Je me réjouis comme vous du fait que les collectivités locales et la sécurité
sociale produisent des excédents, mais je ne peux pas vous laisser dire, à
l'inverse, que le déficit de l'Etat serait durablement maintenu à un niveau
supérieur ou égal à 3 % du PIB. Selon vous, sans la sécurité sociale ou les
collectivités locales, le déficit des administrations publiques serait
supérieur aux critères d'éligibilité à l'euro. Or tel n'est pas le cas. L'Etat
reste déficitaire, c'est un fait. Nous nous employons à réduire ce déficit qui,
en 2000, sera de 2,3 %. C'est encore certainement trop, mais notre
programmation à moyen terme planifie la « décrue » du déficit de l'Etat. Voilà
pourquoi on ne peut pas dire que le déficit de l'Etat est égal à 3 %.
Monsieur Fréville, vous prétendez que nous avons souhaité éviter des débats
difficiles sur la répartition des plus-values de recettes fiscales. Mais, si
nous avions réellement souhaité éviter des débats difficiles, nous n'aurions
peut-être pas présenté deux projets de loi de finances rectificative au cours
d'un seul exercice budgétaire, car ce sont à chaque fois des débats publics
difficiles auxquels le Gouvernement s'expose, surtout devant la Haute Assemblée
!
C'est vrai, la progression des recettes fiscales en 2000 est sans doute sans
précédent ; elle résulte de la reprise très vive de la croissance et de
l'emploi. Nous ne pouvons que nous en réjouir. J'ajouterai simplement aux
propos que j'ai tenus en réponse à M. Braun que les recettes 2000 sont aussi
très tributaires de la croissance de 1999, puisque quasiment la moitié de ces
recettes sont assises sur les revenus de 1999 et qu'au moment où cette
prévision a été réalisée, c'est-à-dire à la fin de 1999, nous étions en train
de sortir du trou d'air sans trop le savoir.
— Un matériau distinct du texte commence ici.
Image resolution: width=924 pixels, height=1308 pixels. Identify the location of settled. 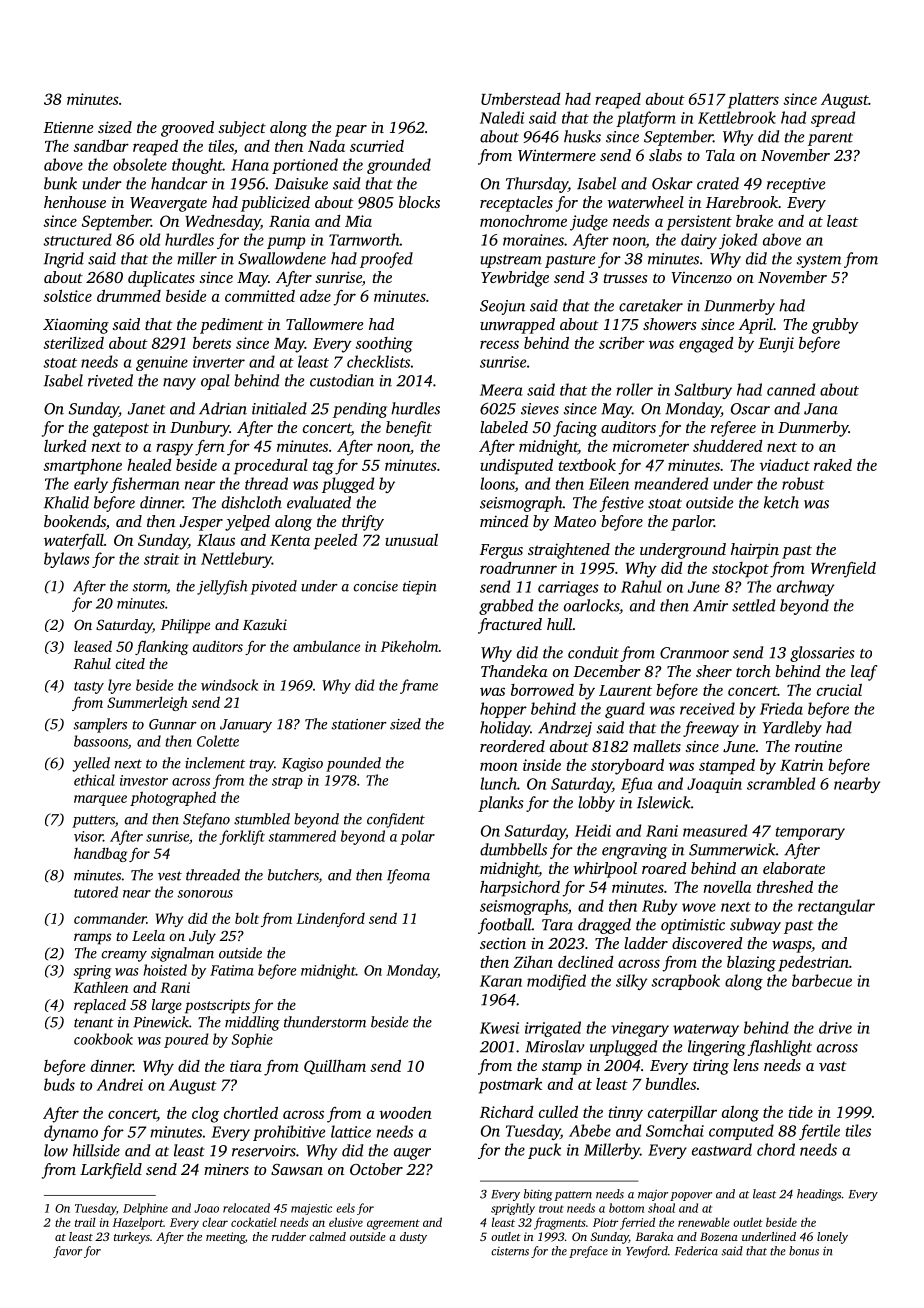
(753, 605).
Je n'allongerai pas les débats,
mais je vous renvoie à des discussions que nous avons déjà eues.
Je suis tout à fait d'accord pour souligner le caractère particulièrement
élevé de l'élasticité à la croissance des impôts, notamment de l'impôt sur les
sociétés. C'était vrai en 1999 ; ce le sera encore en 2000. Cependant,
j'indique qu'il faut voir là non pas principalement l'effet « progressivité »,
mais bien le résultat d'une dynamique, la dynamique de l'emploi, qui a permis
les baisses d'impôts que nous constatons en 2000.
S'agissant de la taxe générale sur les activités polluantes, j'estime,
contrairement à tous les qualificatifs qui lui sont réservés et auxquels je ne
souscris pas, que c'est un impôt extrêmement novateur. En effet, il est
novateur parce qu'il est incitatif dans la mesure où il prévoit une négociation
avec les entreprises sur des objectifs de réduction des émissions de gaz
carbonique ou de la consommation d'énergie en contrepartie de ces engagements,
des allégements de taxes sont concédés, du moins, bien entendu, si les
engagements sont tenus.
Je pense sincèrement que ce dispositif, qui introduit dans notre fiscalité des
principes assez novateurs, est tout à fait judicieux, surtout après qu'il a été
substantiellement amélioré par la commission des finances de l'Assemblée
nationale.
(Applaudissements sur les travées socialistes ainsi que sur
celles du groupe communiste républicain et citoyen.)
M. Alain Lambert,
président de la commission des finances.
Je demande la parole.
M. le président.
La parole est à M. le président de la commission.
M. Alain Lambert,
président de la commission des finances.
J'indique aux membres de la
commission des finances que nous nous réunissons à quatorze heures quinze, pour
examiner les amendements déposés sur ce projet de loi.